Task.
Could you print only the lines from the one containing "The width and height of the screenshot is (274, 205)." through the end of the listing below, unchanged?

Record set.
· · · · ·
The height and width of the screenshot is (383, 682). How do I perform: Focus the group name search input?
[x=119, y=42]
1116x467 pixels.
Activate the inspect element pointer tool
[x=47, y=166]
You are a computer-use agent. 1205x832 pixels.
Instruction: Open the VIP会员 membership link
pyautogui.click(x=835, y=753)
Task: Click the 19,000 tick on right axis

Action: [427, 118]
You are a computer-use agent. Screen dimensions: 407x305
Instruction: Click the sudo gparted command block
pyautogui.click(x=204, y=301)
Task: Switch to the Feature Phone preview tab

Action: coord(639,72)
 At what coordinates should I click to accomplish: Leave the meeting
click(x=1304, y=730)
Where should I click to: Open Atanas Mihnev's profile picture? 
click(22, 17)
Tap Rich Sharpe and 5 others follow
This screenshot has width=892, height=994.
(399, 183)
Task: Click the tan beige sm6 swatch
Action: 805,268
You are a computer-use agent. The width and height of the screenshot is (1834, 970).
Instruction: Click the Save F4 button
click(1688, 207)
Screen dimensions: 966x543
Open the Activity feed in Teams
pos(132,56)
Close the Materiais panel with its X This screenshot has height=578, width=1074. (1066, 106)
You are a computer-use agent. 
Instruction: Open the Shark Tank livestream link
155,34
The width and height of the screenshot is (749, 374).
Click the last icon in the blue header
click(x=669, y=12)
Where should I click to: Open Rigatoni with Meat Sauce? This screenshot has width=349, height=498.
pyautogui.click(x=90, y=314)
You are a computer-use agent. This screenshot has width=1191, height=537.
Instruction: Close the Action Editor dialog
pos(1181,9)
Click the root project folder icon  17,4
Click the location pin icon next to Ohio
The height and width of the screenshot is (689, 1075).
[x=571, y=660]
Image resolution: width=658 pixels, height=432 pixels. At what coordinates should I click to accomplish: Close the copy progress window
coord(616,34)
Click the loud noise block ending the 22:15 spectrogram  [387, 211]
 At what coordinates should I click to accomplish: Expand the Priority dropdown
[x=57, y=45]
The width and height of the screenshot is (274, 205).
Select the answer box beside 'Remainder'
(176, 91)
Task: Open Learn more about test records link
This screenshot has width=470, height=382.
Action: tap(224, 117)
· · · · ·
Reply.
The width and height of the screenshot is (274, 205).
Select the answer box beside 'Remainder'
(176, 91)
Task: Open Learn more about test records link
This screenshot has width=470, height=382.
Action: tap(224, 117)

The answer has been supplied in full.